Taking a target feature point f(x_target, y_target) on the feature map F as an example, (x_target, y_target) represents the spatial position of the target feature point. f(x_other, y_other) represents other feature points surrounding the target feature point on the feature map F, and (x_other, y_other) represents the spatial position of other feature points. The relative spatial distance between the target feature point and the surrounding feature points is defined as follows:

\begin{array}{l} d i s t (f_{t a r g e t}, f_{o t h e r}) = \sqrt{{(\frac{x_{t a r g e t} - x_{o t h e r}}{H})}^{2} + {(\frac{y_{t a r g e t} - y_{o t h e r}}{K})}^{2}} & (1) \end{array}

K and H, respectively, represent the length and width of the feature map F, and the maximum value of the relative distance calculated according to Equation (1) is $\sqrt{2}$ , due to that we calculate the normalized distance. We divide the maximum normalized relative distance into N discrete levels and assign each level a weight value ω, which will be learned by the gradient back-propagation algorithm. Hence, different learned weight values form a vector $\bar{ω} \in R^{N}$ .

For the feature point at each spatial position in the feature map F, we calculate the relative distance between the target feature point and other surrounding feature points according to Equation (1) and map the calculated relative distance dist(f_target, f_other) into N different levels.

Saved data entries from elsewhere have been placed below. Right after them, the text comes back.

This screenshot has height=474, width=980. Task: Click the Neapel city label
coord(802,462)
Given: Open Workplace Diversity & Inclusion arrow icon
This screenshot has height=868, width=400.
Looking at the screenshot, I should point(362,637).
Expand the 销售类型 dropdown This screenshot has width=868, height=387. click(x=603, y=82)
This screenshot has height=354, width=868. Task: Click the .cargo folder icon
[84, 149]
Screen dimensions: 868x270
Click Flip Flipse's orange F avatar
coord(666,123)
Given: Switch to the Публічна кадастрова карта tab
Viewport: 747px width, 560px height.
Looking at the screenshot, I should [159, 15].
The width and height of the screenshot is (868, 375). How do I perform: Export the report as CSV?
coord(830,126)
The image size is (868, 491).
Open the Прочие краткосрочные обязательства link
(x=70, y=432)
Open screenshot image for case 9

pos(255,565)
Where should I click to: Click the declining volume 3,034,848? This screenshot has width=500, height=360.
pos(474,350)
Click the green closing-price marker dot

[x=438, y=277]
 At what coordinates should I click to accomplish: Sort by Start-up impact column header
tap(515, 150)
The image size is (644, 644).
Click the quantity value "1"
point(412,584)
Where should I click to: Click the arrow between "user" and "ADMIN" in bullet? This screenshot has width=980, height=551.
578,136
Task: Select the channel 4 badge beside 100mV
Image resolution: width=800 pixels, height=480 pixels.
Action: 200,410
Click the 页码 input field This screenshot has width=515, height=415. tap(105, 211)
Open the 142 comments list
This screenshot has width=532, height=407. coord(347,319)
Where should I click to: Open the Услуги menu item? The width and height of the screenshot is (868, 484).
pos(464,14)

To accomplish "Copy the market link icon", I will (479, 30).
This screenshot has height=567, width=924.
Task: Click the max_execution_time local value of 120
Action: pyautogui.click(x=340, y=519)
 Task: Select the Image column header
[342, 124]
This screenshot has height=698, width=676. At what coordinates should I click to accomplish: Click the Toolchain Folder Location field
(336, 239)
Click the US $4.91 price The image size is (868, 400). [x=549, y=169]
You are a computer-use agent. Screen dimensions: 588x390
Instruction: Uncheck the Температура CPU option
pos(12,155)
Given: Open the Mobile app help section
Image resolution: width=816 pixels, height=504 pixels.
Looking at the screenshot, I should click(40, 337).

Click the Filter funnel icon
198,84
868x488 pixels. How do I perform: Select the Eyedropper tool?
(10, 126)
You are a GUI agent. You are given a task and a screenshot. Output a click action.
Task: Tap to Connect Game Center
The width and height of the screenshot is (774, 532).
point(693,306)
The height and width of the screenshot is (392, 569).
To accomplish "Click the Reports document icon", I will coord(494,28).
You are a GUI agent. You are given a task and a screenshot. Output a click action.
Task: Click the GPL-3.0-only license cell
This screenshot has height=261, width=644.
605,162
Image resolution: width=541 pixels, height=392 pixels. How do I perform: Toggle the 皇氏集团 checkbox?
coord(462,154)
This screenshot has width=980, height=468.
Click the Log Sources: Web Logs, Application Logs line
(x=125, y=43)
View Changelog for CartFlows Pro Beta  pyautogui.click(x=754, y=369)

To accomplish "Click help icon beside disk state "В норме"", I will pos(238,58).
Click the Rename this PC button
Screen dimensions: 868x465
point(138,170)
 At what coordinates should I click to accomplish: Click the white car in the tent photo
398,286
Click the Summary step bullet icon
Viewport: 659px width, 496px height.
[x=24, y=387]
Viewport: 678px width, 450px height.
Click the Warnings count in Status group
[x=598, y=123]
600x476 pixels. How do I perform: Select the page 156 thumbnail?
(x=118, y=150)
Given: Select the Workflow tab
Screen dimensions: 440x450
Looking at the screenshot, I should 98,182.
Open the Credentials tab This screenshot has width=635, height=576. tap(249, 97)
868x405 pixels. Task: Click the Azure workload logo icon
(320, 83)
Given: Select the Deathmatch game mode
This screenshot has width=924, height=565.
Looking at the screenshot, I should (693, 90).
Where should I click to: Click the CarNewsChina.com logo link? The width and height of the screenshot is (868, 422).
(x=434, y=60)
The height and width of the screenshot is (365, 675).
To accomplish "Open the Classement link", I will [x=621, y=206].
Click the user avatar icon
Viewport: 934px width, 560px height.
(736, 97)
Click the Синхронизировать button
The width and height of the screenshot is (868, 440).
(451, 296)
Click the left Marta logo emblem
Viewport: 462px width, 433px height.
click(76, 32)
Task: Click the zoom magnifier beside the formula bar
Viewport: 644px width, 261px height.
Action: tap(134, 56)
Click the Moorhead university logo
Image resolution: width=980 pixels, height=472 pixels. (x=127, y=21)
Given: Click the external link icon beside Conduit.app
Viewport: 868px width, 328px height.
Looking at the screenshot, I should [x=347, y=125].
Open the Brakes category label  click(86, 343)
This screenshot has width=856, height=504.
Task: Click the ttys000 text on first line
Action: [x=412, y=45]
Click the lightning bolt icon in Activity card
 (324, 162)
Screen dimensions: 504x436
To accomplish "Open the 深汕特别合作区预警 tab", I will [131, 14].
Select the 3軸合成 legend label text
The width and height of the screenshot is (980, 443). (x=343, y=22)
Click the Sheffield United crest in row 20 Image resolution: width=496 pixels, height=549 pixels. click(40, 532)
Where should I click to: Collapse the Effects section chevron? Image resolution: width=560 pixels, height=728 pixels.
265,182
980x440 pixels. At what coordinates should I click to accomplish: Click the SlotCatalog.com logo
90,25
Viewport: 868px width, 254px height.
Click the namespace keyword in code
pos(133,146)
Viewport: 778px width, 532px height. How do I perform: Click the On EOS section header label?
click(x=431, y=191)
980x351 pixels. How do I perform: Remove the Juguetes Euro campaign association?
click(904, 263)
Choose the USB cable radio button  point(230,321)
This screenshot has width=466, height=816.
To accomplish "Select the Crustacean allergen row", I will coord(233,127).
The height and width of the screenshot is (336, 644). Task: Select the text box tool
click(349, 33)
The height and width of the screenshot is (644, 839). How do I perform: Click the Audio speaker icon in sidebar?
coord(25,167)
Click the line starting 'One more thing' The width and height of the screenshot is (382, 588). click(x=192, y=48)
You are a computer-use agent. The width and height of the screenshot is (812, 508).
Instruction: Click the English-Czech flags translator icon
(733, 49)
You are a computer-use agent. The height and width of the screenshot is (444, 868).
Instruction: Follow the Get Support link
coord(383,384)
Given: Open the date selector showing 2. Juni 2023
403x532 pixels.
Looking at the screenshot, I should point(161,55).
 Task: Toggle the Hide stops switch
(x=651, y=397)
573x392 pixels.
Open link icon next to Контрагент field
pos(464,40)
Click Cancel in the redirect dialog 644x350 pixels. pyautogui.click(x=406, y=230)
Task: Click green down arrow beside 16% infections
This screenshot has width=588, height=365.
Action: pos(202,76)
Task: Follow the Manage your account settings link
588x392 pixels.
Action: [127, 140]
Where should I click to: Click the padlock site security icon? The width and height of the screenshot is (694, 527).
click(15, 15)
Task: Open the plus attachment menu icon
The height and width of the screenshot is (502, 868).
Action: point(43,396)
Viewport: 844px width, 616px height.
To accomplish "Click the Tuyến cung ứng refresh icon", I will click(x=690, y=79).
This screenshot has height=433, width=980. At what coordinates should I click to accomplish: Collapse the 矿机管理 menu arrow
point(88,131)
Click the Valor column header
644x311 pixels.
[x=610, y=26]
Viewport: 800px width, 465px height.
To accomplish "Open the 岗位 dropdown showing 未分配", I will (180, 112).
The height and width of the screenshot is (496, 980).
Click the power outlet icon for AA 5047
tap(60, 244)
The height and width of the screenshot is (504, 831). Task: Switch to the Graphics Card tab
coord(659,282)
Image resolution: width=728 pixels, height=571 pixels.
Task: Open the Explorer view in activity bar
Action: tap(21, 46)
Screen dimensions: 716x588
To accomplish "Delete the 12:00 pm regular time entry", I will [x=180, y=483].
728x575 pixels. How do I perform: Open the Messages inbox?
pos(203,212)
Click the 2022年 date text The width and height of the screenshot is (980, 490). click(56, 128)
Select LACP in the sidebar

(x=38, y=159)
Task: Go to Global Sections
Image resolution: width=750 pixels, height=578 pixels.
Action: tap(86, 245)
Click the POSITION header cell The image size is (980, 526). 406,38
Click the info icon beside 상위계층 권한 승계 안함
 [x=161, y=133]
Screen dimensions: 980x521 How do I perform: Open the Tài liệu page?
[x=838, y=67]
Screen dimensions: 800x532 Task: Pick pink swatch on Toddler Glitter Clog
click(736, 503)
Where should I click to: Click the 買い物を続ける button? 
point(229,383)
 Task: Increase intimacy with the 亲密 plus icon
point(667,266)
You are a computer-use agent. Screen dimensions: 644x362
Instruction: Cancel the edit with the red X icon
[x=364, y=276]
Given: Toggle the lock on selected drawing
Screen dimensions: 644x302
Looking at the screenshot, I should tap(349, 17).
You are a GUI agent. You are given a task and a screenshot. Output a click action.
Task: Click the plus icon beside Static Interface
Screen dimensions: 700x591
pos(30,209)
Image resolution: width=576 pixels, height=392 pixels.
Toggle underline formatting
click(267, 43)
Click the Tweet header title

The weight value assigned to each level is calculated as follows:

\begin{array}{l} \begin{array}{l} \begin{matrix} ρ (f_{t a r g e t}, f_{o t h e r}) = ω_{k} i f \frac{(k \cdot \sqrt{2})}{N} \leq d i s t (f_{t a r g e t}, f_{o t h e r}) \\ < \frac{((k + 1) \cdot \sqrt{2})}{N}, k \in [0, 1, \dots, N] \end{matrix} \end{array} & (2) \end{array}

According to Equation (2), we assign the weight value ω_k in the corresponding weight vector $\bar{ω} \in R^{N}$ to all feature points on this level, so as to obtain a weight coefficient matrix P∈R^HK×HK of each feature point on the entire feature map relative to its surrounding feature points. Several examples of visualized weight maps learned from the dataset are shown in Figure 1C. Finally, the weight coefficient matrix is normalized point-to-point by a Softmax function as follows to obtain a weight coefficient matrix S∈R^HK×HK within the values of [0, 1].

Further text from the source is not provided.